* **INSTRUCTIONS FOR THE TASK**: Here is the task for the records below: repeat exactly the lines from the one with "[(opens in a new tab)] (54, 446)" to the one with "Gizlilik ve Güvenlik (1057, 1101)", both included, and nothing else.

Records from a data source
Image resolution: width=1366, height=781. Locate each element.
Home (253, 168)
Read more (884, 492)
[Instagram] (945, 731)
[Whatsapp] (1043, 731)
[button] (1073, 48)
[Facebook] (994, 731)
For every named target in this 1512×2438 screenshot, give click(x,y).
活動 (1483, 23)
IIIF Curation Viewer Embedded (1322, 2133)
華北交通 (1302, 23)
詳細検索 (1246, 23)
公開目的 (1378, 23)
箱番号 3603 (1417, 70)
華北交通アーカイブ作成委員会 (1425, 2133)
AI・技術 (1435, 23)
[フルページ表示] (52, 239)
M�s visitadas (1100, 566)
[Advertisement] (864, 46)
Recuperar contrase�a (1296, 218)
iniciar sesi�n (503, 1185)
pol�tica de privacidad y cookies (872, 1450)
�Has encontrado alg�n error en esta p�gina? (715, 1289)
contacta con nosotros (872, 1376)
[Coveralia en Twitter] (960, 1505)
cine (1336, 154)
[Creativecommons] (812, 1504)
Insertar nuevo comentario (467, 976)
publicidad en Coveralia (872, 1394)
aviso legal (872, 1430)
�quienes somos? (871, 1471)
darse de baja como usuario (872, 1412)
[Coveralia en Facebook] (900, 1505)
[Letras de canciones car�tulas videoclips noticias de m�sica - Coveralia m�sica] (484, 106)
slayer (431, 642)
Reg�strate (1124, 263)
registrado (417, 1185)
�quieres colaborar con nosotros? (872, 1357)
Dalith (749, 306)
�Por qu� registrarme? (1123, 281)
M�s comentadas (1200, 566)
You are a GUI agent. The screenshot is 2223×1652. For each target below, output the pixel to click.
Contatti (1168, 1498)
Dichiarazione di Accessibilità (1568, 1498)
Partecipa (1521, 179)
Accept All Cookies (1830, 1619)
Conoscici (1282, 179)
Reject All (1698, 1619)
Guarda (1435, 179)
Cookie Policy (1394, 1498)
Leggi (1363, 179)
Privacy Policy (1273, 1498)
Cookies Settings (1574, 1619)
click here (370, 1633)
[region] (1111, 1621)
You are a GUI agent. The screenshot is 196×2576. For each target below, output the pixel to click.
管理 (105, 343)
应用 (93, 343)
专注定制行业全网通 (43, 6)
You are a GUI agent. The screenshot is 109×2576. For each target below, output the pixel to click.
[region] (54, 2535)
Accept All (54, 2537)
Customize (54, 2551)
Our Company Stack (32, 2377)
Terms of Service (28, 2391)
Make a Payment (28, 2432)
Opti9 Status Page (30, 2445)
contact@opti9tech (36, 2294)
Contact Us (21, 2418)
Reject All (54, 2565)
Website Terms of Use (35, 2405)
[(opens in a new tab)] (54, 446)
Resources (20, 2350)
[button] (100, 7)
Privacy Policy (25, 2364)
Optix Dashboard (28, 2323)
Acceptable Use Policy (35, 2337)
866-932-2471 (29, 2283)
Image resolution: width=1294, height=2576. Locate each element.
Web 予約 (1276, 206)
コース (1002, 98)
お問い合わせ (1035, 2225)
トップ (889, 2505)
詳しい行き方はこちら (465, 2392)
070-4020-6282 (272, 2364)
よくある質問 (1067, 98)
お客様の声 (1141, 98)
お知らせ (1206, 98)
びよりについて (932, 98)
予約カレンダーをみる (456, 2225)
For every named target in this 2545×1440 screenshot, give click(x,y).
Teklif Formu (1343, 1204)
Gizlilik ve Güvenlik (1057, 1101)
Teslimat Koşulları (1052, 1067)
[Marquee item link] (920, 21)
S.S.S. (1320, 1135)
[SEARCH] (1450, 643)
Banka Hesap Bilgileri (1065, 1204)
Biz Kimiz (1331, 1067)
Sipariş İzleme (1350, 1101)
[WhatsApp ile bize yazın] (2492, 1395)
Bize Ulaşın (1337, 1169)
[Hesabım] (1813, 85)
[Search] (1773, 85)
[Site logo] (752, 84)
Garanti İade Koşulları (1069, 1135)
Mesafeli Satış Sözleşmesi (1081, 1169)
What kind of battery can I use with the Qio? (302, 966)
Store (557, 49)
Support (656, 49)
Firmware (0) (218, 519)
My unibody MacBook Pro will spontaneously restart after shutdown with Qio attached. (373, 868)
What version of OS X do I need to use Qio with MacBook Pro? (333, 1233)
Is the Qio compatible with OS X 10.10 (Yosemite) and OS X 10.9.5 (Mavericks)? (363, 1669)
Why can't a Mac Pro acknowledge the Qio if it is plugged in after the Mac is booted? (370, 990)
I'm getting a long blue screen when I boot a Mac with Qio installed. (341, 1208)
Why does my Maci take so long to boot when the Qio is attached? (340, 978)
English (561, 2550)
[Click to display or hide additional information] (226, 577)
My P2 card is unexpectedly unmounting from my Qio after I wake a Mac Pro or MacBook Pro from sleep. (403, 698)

* **RESPONSE TO THIS TASK**:
[(opens in a new tab)] (54, 446)
Resources (20, 2350)
[button] (100, 7)
Privacy Policy (25, 2364)
Optix Dashboard (28, 2323)
Acceptable Use Policy (35, 2337)
866-932-2471 (29, 2283)
Image resolution: width=1294, height=2576. Locate each element.
Web 予約 (1276, 206)
コース (1002, 98)
お問い合わせ (1035, 2225)
トップ (889, 2505)
詳しい行き方はこちら (465, 2392)
070-4020-6282 (272, 2364)
よくある質問 (1067, 98)
お客様の声 (1141, 98)
お知らせ (1206, 98)
びよりについて (932, 98)
予約カレンダーをみる (456, 2225)
For every named target in this 2545×1440 screenshot, give click(x,y).
Teklif Formu (1343, 1204)
Gizlilik ve Güvenlik (1057, 1101)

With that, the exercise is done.